[Stored items from a collection]

◇ ◇ ◇ ◇

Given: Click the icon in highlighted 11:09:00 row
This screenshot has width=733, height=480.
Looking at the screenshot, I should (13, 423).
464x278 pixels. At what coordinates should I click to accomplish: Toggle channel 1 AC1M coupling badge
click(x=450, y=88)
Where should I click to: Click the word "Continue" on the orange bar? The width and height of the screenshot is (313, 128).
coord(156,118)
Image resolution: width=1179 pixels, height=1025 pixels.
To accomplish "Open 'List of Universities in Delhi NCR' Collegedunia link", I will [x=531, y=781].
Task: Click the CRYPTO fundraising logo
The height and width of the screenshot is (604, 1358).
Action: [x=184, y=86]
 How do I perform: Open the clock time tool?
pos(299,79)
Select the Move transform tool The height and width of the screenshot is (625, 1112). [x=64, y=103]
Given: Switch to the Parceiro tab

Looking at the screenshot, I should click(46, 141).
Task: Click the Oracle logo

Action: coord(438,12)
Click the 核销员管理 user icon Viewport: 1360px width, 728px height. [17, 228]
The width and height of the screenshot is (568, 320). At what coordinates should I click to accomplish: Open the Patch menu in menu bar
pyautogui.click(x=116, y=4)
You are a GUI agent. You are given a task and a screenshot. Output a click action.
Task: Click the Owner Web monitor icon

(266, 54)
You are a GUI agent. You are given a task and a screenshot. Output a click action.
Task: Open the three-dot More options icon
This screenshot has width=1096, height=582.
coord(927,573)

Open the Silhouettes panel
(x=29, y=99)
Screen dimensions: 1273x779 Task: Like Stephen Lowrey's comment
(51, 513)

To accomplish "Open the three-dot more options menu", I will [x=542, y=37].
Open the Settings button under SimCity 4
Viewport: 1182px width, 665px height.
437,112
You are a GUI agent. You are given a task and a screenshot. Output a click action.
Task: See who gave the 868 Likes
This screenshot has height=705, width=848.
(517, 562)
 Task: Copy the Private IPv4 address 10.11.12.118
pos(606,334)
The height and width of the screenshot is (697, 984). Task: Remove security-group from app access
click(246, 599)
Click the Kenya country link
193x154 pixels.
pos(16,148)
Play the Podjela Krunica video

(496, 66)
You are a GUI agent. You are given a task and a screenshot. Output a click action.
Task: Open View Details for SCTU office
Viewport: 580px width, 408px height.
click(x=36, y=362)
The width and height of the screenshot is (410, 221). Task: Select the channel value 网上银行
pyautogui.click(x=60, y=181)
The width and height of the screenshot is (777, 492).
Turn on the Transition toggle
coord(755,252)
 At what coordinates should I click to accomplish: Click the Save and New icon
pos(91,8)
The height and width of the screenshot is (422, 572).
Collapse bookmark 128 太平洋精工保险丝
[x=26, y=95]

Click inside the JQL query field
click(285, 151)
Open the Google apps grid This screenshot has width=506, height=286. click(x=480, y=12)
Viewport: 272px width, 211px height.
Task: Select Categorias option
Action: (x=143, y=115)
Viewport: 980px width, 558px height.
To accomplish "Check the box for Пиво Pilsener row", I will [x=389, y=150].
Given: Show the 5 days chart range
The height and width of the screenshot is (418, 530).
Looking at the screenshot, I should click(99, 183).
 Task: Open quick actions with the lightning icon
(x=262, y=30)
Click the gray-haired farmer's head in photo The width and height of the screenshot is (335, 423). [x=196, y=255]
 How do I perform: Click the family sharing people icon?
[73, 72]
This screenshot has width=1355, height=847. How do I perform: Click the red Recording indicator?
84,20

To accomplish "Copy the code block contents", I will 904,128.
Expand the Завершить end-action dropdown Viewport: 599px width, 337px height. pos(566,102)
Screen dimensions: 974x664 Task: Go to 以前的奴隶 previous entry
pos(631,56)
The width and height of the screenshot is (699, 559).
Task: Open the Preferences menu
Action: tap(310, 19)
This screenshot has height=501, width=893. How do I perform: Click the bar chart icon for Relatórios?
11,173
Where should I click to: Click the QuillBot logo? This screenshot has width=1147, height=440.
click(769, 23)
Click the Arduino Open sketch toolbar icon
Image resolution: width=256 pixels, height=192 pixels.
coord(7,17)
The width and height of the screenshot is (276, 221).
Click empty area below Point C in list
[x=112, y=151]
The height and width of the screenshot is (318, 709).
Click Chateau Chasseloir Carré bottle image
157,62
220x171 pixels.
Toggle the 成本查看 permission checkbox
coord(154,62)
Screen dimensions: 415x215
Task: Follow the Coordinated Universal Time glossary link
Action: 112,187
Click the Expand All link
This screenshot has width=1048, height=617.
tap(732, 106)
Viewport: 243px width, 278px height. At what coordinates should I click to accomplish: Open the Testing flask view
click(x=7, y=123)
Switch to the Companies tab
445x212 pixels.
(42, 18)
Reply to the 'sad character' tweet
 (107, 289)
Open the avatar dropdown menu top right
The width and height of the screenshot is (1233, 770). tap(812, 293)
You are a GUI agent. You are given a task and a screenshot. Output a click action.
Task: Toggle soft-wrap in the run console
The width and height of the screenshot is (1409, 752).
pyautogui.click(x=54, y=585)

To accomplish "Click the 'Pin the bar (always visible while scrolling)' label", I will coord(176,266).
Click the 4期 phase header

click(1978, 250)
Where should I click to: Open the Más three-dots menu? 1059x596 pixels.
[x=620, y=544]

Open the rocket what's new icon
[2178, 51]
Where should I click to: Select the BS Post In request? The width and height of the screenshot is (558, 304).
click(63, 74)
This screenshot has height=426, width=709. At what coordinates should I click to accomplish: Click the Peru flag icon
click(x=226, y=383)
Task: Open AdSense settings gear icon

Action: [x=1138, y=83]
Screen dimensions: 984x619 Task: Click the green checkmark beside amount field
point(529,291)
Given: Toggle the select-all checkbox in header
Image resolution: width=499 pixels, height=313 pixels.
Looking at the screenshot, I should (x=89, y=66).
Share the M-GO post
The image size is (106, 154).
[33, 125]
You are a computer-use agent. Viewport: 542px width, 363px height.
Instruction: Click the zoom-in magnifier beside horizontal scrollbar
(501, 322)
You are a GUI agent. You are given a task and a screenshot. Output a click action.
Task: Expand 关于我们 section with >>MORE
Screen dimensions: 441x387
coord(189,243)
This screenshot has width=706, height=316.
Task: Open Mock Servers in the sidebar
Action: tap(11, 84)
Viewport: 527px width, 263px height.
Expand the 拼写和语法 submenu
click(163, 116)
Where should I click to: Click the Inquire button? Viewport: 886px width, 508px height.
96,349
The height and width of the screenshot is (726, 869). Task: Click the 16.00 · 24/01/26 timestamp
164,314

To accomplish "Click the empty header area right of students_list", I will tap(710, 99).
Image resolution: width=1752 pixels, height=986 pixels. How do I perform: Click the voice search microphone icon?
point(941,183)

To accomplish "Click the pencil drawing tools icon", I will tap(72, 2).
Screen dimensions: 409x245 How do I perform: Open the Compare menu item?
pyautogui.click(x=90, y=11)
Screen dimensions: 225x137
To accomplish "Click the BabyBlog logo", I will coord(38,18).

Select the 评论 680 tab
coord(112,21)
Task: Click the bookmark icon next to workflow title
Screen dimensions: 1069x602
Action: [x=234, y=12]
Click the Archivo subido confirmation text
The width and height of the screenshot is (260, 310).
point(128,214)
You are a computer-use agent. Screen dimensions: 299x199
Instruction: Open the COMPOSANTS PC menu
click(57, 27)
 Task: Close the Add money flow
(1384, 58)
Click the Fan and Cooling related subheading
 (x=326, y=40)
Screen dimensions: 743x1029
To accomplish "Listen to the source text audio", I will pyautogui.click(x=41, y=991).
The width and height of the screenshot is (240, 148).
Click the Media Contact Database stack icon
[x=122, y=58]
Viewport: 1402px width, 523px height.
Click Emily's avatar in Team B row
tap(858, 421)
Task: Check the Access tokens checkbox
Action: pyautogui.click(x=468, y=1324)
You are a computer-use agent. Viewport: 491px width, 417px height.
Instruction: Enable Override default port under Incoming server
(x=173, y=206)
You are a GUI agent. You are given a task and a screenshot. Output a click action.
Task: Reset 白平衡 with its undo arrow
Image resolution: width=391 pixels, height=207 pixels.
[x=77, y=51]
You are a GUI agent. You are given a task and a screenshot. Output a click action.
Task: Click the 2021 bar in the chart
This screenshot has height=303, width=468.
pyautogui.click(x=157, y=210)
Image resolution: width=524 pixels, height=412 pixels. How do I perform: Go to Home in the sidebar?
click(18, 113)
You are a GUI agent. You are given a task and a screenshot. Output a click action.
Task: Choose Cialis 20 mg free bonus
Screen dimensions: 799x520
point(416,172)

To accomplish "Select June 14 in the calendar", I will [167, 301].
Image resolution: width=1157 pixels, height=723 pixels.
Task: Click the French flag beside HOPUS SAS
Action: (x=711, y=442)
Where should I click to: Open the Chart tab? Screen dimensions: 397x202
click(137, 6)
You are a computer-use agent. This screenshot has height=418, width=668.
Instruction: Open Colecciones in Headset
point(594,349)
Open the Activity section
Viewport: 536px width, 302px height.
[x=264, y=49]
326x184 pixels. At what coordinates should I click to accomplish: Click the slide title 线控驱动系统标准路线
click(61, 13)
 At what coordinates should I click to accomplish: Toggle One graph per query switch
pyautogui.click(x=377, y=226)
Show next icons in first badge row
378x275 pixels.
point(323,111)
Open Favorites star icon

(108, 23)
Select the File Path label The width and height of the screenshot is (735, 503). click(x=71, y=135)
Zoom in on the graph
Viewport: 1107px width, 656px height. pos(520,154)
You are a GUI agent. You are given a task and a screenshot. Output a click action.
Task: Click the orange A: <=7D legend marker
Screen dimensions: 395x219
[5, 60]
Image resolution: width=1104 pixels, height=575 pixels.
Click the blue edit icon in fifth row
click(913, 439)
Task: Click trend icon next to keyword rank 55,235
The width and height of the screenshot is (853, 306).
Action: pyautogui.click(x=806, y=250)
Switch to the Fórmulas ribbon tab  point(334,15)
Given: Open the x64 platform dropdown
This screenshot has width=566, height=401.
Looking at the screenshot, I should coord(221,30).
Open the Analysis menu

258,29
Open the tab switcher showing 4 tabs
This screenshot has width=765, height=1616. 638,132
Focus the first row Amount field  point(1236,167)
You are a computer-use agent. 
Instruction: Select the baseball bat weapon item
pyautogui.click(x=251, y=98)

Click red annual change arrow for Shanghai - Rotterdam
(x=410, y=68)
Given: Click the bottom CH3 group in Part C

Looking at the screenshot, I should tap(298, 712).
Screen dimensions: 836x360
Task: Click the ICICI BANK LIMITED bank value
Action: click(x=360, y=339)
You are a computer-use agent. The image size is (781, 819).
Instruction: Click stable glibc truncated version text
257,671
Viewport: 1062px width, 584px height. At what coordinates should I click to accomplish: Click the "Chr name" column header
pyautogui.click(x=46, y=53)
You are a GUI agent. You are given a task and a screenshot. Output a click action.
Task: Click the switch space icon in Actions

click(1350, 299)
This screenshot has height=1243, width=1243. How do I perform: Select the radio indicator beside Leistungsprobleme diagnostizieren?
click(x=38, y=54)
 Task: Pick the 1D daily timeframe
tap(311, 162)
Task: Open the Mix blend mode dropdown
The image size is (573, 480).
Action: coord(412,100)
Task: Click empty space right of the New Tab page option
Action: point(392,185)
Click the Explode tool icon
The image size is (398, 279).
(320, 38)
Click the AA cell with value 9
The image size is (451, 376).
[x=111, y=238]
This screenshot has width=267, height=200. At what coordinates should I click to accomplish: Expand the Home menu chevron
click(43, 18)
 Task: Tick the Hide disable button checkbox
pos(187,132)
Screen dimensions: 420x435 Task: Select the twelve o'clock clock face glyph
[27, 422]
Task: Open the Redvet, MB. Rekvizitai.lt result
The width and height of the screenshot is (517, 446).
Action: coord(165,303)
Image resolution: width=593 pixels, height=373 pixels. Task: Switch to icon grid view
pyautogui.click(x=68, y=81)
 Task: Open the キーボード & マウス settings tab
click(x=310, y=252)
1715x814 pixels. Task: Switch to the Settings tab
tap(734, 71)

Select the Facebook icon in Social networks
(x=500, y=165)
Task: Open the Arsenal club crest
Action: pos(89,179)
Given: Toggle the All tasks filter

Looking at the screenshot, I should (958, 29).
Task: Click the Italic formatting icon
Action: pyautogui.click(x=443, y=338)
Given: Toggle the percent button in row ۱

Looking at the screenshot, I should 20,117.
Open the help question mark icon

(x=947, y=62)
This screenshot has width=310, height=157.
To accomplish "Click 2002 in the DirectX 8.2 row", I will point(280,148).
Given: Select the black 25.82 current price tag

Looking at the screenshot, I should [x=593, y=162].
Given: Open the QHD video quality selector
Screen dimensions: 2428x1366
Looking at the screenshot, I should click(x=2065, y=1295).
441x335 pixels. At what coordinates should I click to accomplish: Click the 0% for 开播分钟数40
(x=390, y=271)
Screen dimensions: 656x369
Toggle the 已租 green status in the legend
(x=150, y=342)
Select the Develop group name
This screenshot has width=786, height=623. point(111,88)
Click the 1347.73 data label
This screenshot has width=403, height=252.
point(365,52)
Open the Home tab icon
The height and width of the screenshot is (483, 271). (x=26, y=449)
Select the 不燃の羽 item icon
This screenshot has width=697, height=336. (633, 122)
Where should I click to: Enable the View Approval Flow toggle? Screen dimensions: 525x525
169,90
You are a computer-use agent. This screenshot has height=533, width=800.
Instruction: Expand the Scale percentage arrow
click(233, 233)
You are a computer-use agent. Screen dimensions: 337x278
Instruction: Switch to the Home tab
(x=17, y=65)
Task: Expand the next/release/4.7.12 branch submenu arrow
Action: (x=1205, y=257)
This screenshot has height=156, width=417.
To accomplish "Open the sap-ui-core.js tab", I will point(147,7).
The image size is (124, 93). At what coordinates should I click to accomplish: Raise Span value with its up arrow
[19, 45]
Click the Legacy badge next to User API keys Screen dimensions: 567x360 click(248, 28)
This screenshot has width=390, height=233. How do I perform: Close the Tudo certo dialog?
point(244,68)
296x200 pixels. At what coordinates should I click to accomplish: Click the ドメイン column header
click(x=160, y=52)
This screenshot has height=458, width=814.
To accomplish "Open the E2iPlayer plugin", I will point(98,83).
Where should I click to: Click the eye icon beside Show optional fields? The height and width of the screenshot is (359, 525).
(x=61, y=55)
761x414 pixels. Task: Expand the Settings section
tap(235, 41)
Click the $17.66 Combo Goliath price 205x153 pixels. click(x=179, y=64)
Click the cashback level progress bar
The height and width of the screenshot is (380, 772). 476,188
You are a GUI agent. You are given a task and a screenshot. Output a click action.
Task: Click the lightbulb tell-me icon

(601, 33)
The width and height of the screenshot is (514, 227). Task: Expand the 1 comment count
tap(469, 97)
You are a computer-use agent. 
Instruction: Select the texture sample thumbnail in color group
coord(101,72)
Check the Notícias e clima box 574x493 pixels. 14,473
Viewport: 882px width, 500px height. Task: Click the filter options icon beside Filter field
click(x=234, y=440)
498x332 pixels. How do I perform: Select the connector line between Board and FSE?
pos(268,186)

◇ ◇ ◇ ◇

Exercise details. Render as a numbered list the lines from the one containing "Viewport: 980px width, 558px height." through the one containing "(x=262, y=30)", both included, omitting any blank lines.

Exercise response.
1. Viewport: 980px width, 558px height.
2. To accomplish "Check the box for Пиво Pilsener row", I will [x=389, y=150].
3. Given: Show the 5 days chart range
4. The height and width of the screenshot is (418, 530).
5. Looking at the screenshot, I should click(99, 183).
6.  Task: Open quick actions with the lightning icon
7. (x=262, y=30)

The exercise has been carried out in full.